Because the layers of tracking detector are located within magnetic fields, charged particles such as electrons, muons and charged hadrons followed curved paths through them. The slower or less massive the particles, the greater was the magnet’s effect on them, and the more they curved. Scientists therefore used the amount which a particle’s track curved to determine its momentum. This information helped them determine what kinds of particles were produced immediately after the proton and antiproton collided.

The next layers were made up of calorimeters, which measured the energy of particles.
These are massive detectors that absorbed the energy of charged particles. When a high-energy particle collided with a layer of lead, steel, or uranium in the calorimeter, it showered, creating a cascade of lower-energy, charged particles. These in turn hit other metal atoms and created their own showers of even lower-energy particles. In this way, one 100-GeV electron could become 100 1-GeV electrons by the end of the ride.

The CDF and DZero calorimeters are sampling calorimeters, which means that they absorbed most of the energy of particles in dense layers of metal, but “sampled” the energy of the showering particles using materials such as liquid argon or plastic scintillator interspersed between the metal layers. Every time the remaining particles passed through a layer of scintillator or argon, they deposited energy, which was converted to light or electrical current, which was measured by fast electronics. The amount of light or current determined the energy of the particle very precisely.

Only muons, which are like electrons, but much heavier, could pass through the inner layers of the detectors and still leave their traces in the outer layers of the detector. Thick walls of steel shielding separated the outermost muon chambers from the rest of the detector. Normally only muons and neutrinos passed all the way through to the muon chambers.
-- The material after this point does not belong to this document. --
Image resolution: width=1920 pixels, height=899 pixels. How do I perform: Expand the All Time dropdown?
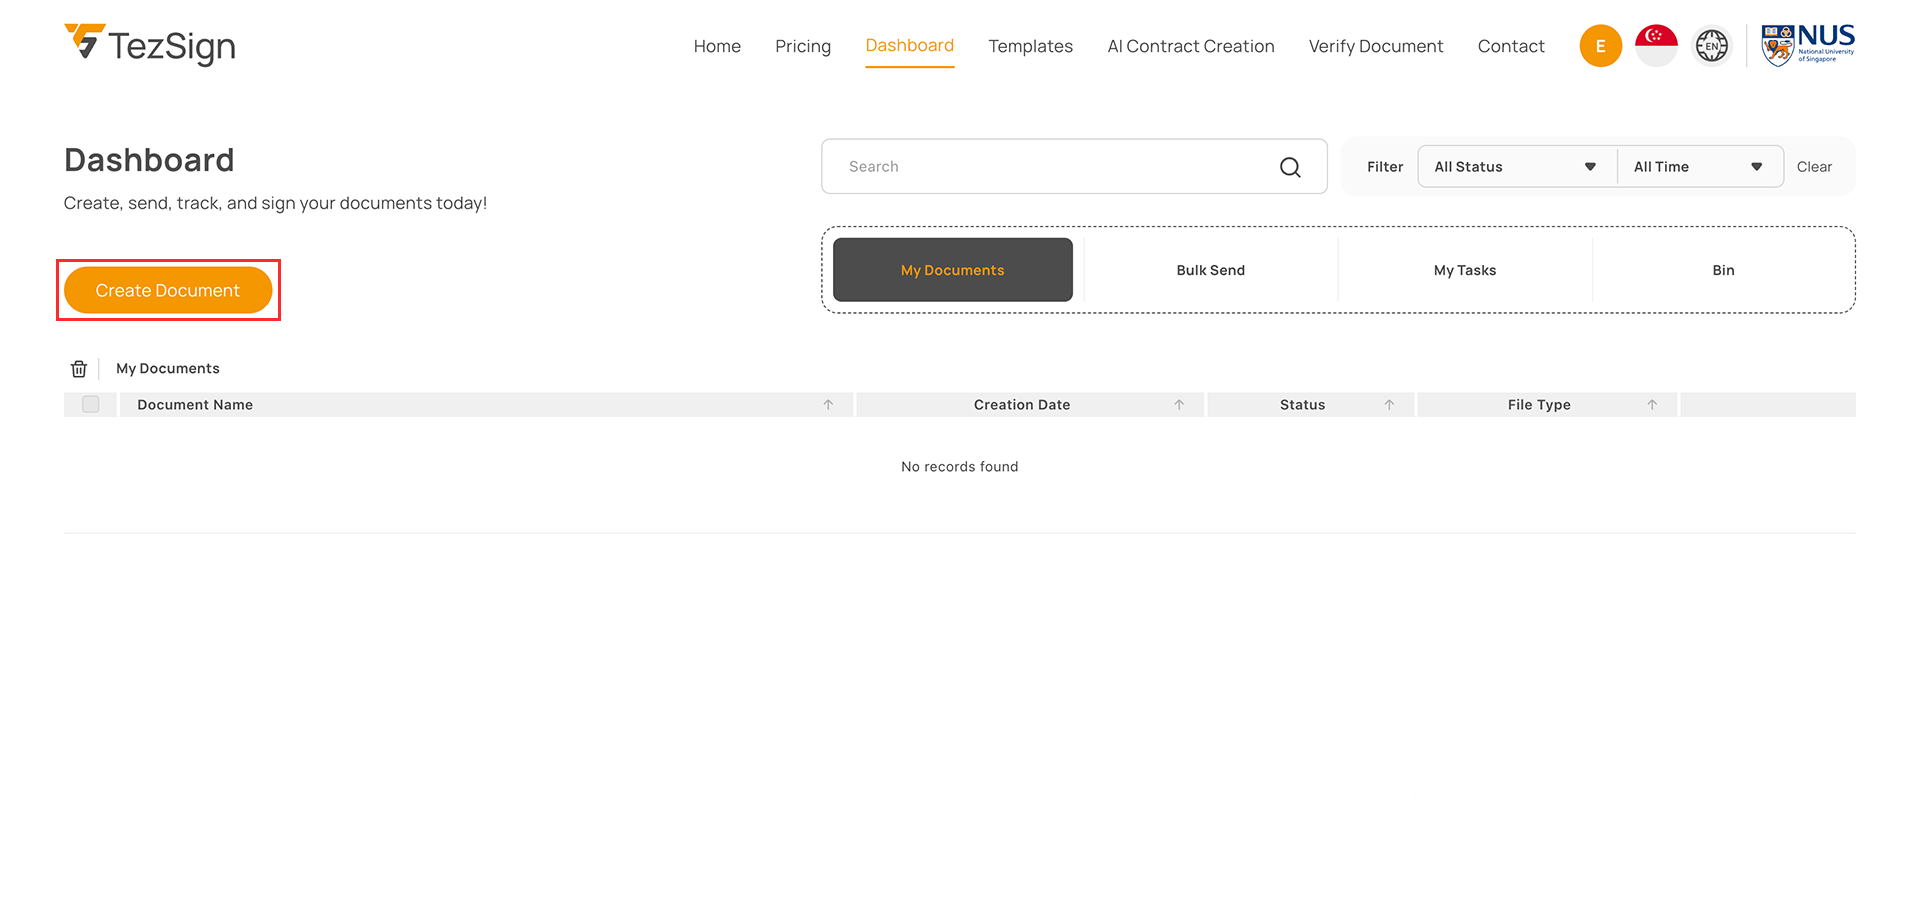pos(1698,167)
But neutrinos hardly interact with matter at all; practically all of them coursed through the detector without leaving any signal. By recording how many particles the outermost detector found, physicists could determine which particles that came out of the collision were high-energy muons.

Physicists also gathered information about particles that slipped through detectors undetected. Physicists know that according to the law of conservation of energy, what they put into the system should equal what they get out of it. Missing energy meant the collision created some particles that the detector could not see. These could be particles such as neutrinos that don’t interact with matter very often. Or they could be particles that have not been discovered yet. Many searches for new physics postulate the existence of particles that the detector would not have been able to see directly. Looking for missing energy was the only way to validate the existence of these particles using the detectors.

The two collaborations verified each other’s results, which ensured that they do not misinterpret data anomalies as discoveries. Working in tandem, the detector teams could search mass and energy ranges more efficiently than they could alone.

Scientific results

Historical results:

Physicists observed the first proton-antiproton collisions produced by the Tevatron on Oct. 13, 1985. Researchers at the CDF experiment and at DZero, which began operating later in 1992, have used the Tevatron to study matter at ever smaller scales.

On March 2, 1995, physicists at CDF and DZero announced the discovery of the top quark. Researchers in both collaborations had statistically proven observation of the top quark in collisions at their detectors.

The top quark, which is as heavy as a gold atom but much smaller than a proton, was the last undiscovered quark of the six predicted to exist by current scientific theory. Scientists worldwide had sought the top quark since the discovery of the bottom quark at Fermilab through fixed-target experiments in 1977.

Both collaborations were subsequently able to measure the mass of the top quark to high precision. Particle physicists measure particle masses to verify their particle models. Knowing the value of the top quark mass has allowed physicists to zero in on the mass of the undiscovered Higgs boson, a crucial component of the theoretical framework of particle physics.